§ **Exercise instructions**
Could you recast the listing below as a numbered list, starting at the line containing "Viewport: 1400px width, 863px" and ending after the line containing "Action: pos(809,57)", with blank lines omitted?

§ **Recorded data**
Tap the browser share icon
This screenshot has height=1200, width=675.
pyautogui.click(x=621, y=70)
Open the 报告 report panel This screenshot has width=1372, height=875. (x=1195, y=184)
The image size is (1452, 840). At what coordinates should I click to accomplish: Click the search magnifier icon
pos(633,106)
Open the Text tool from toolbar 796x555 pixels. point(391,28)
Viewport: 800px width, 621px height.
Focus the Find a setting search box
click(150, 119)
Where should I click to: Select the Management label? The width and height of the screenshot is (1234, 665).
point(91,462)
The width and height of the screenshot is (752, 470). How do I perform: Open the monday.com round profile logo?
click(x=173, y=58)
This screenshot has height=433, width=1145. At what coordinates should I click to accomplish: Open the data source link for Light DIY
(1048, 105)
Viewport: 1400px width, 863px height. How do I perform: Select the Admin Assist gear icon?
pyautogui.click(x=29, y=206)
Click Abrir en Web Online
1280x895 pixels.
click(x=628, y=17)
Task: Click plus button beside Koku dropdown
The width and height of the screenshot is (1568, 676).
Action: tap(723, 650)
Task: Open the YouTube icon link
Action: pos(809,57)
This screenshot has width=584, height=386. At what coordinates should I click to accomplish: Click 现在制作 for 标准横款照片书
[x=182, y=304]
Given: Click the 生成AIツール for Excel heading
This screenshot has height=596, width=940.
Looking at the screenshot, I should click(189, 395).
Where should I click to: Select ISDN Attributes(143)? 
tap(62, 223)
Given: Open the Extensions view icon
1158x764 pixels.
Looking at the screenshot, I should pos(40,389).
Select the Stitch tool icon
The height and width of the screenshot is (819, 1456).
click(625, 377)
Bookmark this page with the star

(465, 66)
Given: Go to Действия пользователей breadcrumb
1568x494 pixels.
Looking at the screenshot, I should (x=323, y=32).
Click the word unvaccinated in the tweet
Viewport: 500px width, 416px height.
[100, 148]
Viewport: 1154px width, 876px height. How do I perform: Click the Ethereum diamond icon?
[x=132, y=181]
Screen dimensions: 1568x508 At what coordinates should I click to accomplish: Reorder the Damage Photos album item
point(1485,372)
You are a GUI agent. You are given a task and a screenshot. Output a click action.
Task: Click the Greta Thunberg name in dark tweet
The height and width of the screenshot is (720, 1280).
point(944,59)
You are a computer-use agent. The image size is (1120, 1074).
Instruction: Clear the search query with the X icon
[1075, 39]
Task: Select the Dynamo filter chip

§ **Answer to this problem**
1. Viewport: 1400px width, 863px height. How do I perform: Select the Admin Assist gear icon?
2. pyautogui.click(x=29, y=206)
3. Click Abrir en Web Online
4. 1280x895 pixels.
5. click(x=628, y=17)
6. Task: Click plus button beside Koku dropdown
7. The width and height of the screenshot is (1568, 676).
8. Action: tap(723, 650)
9. Task: Open the YouTube icon link
10. Action: pos(809,57)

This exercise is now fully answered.